### What you are asked to do
Quote all entries in full, exactly.

### Provided material
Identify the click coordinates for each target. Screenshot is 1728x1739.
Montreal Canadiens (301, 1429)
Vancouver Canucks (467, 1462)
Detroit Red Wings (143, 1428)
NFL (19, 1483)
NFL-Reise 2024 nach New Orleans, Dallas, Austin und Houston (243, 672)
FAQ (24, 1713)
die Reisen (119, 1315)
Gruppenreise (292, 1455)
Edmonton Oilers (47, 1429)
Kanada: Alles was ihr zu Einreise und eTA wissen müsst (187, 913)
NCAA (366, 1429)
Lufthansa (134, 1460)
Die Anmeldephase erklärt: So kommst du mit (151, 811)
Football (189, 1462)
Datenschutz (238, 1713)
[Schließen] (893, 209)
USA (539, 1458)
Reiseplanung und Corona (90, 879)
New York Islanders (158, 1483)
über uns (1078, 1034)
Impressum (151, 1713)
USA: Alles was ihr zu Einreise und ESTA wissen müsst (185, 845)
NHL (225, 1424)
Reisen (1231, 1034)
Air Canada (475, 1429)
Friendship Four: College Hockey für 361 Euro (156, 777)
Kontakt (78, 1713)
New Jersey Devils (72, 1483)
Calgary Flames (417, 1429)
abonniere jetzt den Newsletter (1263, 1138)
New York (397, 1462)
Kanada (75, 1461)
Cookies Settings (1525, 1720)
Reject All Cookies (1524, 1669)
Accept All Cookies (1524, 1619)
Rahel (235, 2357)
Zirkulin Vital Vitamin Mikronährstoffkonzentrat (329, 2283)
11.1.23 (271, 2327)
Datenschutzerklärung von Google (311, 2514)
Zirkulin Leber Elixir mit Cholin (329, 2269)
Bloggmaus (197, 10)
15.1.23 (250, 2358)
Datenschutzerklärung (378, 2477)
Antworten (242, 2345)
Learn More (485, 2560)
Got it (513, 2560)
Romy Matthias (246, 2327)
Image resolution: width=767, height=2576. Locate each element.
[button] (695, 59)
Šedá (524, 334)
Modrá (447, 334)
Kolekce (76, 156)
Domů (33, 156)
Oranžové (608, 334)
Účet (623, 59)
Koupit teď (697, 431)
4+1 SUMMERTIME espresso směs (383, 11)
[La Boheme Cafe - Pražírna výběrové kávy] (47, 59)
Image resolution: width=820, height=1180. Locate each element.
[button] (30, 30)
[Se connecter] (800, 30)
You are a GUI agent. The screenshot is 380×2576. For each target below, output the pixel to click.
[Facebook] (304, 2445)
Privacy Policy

### Response below
Identify the click coordinates for each target. Screenshot is 1728x1739.
Montreal Canadiens (301, 1429)
Vancouver Canucks (467, 1462)
Detroit Red Wings (143, 1428)
NFL (19, 1483)
NFL-Reise 2024 nach New Orleans, Dallas, Austin und Houston (243, 672)
FAQ (24, 1713)
die Reisen (119, 1315)
Gruppenreise (292, 1455)
Edmonton Oilers (47, 1429)
Kanada: Alles was ihr zu Einreise und eTA wissen müsst (187, 913)
NCAA (366, 1429)
Lufthansa (134, 1460)
Die Anmeldephase erklärt: So kommst du mit (151, 811)
Football (189, 1462)
Datenschutz (238, 1713)
[Schließen] (893, 209)
USA (539, 1458)
Reiseplanung und Corona (90, 879)
New York Islanders (158, 1483)
über uns (1078, 1034)
Impressum (151, 1713)
USA: Alles was ihr zu Einreise und ESTA wissen müsst (185, 845)
NHL (225, 1424)
Reisen (1231, 1034)
Air Canada (475, 1429)
Friendship Four: College Hockey für 361 Euro (156, 777)
Kontakt (78, 1713)
New Jersey Devils (72, 1483)
Calgary Flames (417, 1429)
abonniere jetzt den Newsletter (1263, 1138)
New York (397, 1462)
Kanada (75, 1461)
Cookies Settings (1525, 1720)
Reject All Cookies (1524, 1669)
Accept All Cookies (1524, 1619)
Rahel (235, 2357)
Zirkulin Vital Vitamin Mikronährstoffkonzentrat (329, 2283)
11.1.23 (271, 2327)
Datenschutzerklärung von Google (311, 2514)
Zirkulin Leber Elixir mit Cholin (329, 2269)
Bloggmaus (197, 10)
15.1.23 (250, 2358)
Datenschutzerklärung (378, 2477)
Antworten (242, 2345)
Learn More (485, 2560)
Got it (513, 2560)
Romy Matthias (246, 2327)
Image resolution: width=767, height=2576. Locate each element.
[button] (695, 59)
Šedá (524, 334)
Modrá (447, 334)
Kolekce (76, 156)
Domů (33, 156)
Oranžové (608, 334)
Účet (623, 59)
Koupit teď (697, 431)
4+1 SUMMERTIME espresso směs (383, 11)
[La Boheme Cafe - Pražírna výběrové kávy] (47, 59)
Image resolution: width=820, height=1180. Locate each element.
[button] (30, 30)
[Se connecter] (800, 30)
You are a GUI agent. The screenshot is 380×2576. For each target below, output the pixel to click.
[Facebook] (304, 2445)
Privacy Policy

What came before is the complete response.